Connaissez-vous la culture Woke et le Wokisme ?
Le terme anglo-américain woke désigne le fait d'être conscient des problèmes liés à la justice sociale et à l'égalité raciale et de demeurer vigilant et éveillé .



Quand la culture Woke dérive ..
Je suis Woke , donc je suis cool ! 

Passé simple du verbe anglais to wake, qui signifie en français « se réveiller », le mot « woke » a pris un sens véritablement idéologique dans la langue vernaculaire afro-américaine pour désigner le fait d’être conscient des injustices subies par les minorités ethniques, sexuelles, religieuses, ou de toutes formes de discriminations , et de demeurer mobilisé à leur sujet.

Avant d’arriver dans d'autres pays en Europe notamment , le terme s’est répandu outre-Atlantique dans le contexte historique de la lutte pour les droits des Noirs. 

« Cette expression argotique a cheminé dans le monde africain-américain à partir des années 1960 »,  explicait au Monde en février dernier l’historien Pap Ndiaye. Ce spécialiste de l’histoire sociale des Etats-Unis rappelait que la grande figure du mouvement des droits civiques américains, Martin Luther King,  avait exhorté les jeunes Américains à « rester éveillés » et à « être une génération engagée », lors d’un discours à l’université Oberlin, dans l’Ohio, en juin 1965.

Cette conscience militante chez les Afro-Américains serait même déjà apparue au début des années 1990 .
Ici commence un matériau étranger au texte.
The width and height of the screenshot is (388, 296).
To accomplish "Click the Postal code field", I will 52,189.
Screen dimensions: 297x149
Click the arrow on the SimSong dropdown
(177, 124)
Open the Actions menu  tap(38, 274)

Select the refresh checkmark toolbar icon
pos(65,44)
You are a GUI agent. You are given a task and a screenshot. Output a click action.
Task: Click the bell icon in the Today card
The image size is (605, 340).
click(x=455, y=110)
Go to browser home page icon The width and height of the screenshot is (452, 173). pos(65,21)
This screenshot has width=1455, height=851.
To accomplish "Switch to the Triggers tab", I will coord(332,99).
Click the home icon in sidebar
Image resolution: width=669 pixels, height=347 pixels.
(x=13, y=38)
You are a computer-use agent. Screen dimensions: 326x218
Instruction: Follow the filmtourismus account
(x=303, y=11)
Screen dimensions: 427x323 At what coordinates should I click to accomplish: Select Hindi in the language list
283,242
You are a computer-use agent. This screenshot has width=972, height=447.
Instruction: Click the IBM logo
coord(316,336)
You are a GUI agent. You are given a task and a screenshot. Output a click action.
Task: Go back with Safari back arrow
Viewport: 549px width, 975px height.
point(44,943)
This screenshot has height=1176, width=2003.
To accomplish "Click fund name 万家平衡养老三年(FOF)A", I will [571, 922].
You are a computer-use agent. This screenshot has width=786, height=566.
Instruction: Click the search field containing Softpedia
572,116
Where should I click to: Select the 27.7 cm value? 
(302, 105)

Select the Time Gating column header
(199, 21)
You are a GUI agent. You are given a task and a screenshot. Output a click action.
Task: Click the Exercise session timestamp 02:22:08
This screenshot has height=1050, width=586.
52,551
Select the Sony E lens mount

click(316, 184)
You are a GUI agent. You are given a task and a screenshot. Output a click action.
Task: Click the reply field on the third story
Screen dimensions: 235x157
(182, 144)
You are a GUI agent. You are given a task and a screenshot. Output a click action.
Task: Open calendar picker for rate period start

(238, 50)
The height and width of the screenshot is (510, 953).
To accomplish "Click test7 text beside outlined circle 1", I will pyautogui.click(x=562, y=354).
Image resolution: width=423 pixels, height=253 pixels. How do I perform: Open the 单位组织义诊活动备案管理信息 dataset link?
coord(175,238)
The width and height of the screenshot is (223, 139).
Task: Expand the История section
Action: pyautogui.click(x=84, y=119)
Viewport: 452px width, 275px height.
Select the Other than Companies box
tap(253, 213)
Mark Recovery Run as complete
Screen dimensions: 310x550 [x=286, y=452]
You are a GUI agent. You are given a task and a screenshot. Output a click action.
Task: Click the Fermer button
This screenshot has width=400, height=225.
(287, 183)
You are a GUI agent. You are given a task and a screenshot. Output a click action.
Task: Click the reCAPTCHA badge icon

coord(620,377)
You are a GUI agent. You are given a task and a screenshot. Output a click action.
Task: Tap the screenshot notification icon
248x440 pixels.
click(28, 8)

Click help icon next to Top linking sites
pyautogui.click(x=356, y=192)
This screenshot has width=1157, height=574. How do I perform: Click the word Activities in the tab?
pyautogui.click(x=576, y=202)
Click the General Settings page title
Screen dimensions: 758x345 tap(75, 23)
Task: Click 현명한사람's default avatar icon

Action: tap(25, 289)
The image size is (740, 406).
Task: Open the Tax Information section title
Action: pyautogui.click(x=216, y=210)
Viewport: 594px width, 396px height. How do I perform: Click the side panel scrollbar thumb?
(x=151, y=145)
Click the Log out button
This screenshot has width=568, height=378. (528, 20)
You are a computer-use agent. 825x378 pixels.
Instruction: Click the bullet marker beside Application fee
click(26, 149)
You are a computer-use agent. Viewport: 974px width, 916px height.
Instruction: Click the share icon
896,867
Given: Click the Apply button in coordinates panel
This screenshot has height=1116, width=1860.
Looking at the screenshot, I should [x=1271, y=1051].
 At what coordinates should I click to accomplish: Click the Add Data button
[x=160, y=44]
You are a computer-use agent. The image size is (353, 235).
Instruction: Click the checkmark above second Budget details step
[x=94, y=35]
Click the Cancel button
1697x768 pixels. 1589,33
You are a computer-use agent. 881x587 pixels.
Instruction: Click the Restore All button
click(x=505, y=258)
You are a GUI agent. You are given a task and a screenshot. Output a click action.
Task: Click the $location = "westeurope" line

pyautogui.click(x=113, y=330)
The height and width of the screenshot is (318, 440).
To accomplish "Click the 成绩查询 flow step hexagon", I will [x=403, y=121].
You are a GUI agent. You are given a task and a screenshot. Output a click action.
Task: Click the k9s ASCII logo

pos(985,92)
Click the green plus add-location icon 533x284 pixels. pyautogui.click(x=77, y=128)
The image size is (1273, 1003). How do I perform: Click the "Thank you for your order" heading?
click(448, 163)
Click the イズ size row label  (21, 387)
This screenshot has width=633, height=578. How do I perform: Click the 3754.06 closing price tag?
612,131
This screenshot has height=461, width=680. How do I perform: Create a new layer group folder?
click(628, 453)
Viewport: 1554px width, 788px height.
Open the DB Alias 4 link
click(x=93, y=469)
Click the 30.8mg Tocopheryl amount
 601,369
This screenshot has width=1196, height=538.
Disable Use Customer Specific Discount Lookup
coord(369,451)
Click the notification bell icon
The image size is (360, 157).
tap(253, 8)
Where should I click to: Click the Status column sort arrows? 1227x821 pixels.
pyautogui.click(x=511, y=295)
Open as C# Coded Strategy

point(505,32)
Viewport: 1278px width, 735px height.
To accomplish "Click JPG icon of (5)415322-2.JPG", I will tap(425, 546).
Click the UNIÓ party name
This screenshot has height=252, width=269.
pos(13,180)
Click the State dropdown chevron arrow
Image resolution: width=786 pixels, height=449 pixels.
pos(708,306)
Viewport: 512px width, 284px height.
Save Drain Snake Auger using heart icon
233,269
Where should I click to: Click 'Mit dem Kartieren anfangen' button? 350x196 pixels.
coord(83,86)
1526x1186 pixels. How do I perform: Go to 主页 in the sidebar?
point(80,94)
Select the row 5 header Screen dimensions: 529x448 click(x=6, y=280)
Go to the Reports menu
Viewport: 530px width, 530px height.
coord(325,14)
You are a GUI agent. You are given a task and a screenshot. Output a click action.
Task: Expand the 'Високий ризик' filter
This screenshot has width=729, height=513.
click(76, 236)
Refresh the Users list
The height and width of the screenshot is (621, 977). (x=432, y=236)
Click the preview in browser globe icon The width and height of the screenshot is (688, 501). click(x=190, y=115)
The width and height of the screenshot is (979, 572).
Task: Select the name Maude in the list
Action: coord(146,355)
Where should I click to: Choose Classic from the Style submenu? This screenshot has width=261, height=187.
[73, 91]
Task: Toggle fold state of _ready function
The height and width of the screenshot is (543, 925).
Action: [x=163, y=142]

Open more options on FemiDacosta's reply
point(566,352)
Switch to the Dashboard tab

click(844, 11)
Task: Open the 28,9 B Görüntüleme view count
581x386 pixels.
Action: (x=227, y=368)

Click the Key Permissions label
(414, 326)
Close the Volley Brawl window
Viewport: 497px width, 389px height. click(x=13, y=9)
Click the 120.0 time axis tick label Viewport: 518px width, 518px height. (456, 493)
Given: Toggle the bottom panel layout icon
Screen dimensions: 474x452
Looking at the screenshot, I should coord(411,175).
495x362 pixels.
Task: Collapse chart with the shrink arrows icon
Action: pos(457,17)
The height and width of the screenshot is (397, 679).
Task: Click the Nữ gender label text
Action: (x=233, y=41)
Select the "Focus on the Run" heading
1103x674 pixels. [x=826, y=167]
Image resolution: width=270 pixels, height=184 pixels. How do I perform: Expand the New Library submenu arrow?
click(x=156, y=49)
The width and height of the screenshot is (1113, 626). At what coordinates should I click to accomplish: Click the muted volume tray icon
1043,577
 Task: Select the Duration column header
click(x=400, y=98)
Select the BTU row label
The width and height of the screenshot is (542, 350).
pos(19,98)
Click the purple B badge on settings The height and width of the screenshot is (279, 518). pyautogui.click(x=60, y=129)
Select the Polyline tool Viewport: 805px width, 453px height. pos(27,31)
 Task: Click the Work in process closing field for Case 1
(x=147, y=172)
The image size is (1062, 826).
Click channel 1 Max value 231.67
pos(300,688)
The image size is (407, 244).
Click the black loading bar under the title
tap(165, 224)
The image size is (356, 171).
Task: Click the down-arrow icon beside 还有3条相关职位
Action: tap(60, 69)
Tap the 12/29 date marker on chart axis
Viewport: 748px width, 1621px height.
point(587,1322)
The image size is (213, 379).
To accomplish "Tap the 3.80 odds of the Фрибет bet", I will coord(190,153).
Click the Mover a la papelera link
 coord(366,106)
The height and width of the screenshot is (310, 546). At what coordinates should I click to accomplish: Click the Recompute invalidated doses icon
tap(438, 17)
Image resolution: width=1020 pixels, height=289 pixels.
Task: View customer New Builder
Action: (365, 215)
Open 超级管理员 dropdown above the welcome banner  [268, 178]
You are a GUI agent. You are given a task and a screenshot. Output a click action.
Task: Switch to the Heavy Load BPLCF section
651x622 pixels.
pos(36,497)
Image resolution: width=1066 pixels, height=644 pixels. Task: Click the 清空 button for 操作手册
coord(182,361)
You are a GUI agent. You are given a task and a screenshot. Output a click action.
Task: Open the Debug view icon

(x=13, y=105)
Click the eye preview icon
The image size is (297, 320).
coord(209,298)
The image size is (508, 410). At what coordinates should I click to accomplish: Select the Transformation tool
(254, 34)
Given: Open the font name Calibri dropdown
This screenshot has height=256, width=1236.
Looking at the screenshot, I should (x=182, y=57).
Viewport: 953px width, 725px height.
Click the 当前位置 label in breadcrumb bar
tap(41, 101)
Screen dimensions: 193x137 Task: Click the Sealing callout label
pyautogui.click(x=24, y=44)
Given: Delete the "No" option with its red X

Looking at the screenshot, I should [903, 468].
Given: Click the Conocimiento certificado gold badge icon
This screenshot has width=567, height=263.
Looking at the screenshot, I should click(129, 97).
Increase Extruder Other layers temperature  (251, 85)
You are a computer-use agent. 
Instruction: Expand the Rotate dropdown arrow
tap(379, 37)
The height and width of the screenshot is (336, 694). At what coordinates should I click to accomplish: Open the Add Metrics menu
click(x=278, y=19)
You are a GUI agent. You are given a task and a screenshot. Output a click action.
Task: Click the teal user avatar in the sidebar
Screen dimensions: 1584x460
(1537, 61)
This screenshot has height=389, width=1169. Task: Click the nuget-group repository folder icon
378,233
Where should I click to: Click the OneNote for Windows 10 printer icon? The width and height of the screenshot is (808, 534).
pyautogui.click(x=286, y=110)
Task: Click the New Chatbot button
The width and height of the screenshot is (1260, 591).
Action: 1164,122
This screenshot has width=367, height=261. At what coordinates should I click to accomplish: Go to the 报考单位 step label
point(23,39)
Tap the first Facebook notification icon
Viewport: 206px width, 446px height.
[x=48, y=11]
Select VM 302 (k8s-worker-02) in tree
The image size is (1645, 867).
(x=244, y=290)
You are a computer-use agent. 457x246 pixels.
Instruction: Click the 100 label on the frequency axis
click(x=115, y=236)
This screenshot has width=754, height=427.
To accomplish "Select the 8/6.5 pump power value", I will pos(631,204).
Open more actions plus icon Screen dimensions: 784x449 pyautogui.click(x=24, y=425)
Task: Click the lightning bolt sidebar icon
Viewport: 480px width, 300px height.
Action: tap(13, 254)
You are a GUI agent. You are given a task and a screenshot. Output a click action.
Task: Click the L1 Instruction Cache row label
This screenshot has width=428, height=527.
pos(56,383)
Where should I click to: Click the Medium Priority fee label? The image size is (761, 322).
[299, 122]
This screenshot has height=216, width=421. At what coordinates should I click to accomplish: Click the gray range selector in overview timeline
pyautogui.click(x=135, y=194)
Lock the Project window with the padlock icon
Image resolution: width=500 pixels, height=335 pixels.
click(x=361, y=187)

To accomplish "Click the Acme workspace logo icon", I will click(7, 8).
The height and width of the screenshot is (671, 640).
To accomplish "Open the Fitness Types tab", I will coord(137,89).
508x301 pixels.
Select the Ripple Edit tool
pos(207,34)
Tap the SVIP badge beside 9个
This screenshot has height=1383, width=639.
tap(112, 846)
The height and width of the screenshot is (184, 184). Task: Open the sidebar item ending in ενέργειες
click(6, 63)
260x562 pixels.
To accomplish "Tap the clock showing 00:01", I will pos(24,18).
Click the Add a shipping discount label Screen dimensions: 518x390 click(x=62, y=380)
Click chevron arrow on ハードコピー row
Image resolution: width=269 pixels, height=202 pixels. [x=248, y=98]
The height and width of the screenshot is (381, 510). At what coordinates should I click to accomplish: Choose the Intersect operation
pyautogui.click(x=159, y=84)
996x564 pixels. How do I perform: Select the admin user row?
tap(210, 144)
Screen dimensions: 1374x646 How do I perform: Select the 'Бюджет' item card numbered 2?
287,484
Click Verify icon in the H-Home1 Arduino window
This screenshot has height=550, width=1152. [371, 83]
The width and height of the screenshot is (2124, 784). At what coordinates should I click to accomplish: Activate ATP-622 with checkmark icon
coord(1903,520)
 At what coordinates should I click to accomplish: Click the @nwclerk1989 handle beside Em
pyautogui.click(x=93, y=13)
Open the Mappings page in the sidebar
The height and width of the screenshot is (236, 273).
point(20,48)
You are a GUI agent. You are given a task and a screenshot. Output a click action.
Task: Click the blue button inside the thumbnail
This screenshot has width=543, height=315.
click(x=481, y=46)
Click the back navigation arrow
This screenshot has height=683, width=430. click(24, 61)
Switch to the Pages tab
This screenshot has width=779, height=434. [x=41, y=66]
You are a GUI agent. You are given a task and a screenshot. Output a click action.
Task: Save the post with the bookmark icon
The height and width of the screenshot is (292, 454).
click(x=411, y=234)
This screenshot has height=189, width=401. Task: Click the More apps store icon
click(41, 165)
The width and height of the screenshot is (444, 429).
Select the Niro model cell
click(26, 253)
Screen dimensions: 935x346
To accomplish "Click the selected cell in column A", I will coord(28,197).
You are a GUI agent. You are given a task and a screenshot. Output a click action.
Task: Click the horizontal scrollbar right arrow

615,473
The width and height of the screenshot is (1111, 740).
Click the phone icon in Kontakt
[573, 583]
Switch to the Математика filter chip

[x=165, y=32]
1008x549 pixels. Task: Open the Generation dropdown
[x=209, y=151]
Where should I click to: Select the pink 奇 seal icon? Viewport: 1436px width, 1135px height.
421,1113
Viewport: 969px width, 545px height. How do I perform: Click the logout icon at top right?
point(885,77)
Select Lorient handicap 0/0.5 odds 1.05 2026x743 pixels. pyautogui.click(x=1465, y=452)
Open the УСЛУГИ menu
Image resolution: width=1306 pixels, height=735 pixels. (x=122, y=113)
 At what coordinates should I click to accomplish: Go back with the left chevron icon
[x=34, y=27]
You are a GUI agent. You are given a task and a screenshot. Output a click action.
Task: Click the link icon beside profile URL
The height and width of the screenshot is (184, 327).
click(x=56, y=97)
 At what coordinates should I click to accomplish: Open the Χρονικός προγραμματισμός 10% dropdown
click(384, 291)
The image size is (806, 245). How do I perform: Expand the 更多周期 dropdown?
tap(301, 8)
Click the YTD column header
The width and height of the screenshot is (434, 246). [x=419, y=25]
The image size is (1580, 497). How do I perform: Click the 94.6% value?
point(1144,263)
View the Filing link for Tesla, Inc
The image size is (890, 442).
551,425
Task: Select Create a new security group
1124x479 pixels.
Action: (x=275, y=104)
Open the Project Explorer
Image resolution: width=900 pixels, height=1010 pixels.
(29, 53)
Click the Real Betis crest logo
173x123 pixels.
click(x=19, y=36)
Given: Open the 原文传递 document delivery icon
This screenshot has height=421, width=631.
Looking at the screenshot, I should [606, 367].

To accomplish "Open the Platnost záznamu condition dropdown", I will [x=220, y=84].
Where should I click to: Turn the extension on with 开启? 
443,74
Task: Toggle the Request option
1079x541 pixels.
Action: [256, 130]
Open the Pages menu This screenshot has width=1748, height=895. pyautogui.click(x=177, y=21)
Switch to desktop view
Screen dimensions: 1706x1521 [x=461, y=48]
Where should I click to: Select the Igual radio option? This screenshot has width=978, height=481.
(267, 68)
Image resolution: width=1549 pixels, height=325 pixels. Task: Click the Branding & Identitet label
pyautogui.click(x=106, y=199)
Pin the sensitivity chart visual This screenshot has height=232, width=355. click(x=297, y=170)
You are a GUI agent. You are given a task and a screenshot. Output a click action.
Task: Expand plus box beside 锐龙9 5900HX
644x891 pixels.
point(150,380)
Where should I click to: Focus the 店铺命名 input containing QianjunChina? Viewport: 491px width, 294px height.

En 1923, le philosophe et activiste jamaïcain Marcus Garvey, précurseur du panafricanisme, exhortait : « Réveillez-vous l’Ethiopie ! Réveillez-vous l' Afrique ! 

Un article du  site américain Vox a repéré l’usage en 1938 de l’expression « stay woke » dans  une chanson   protestataire du musicien de blues Lead Belly sur l’histoire d’un groupe d’adolescents noirs accusés du viol de deux femmes blanches à Scottsboro (Arkansas).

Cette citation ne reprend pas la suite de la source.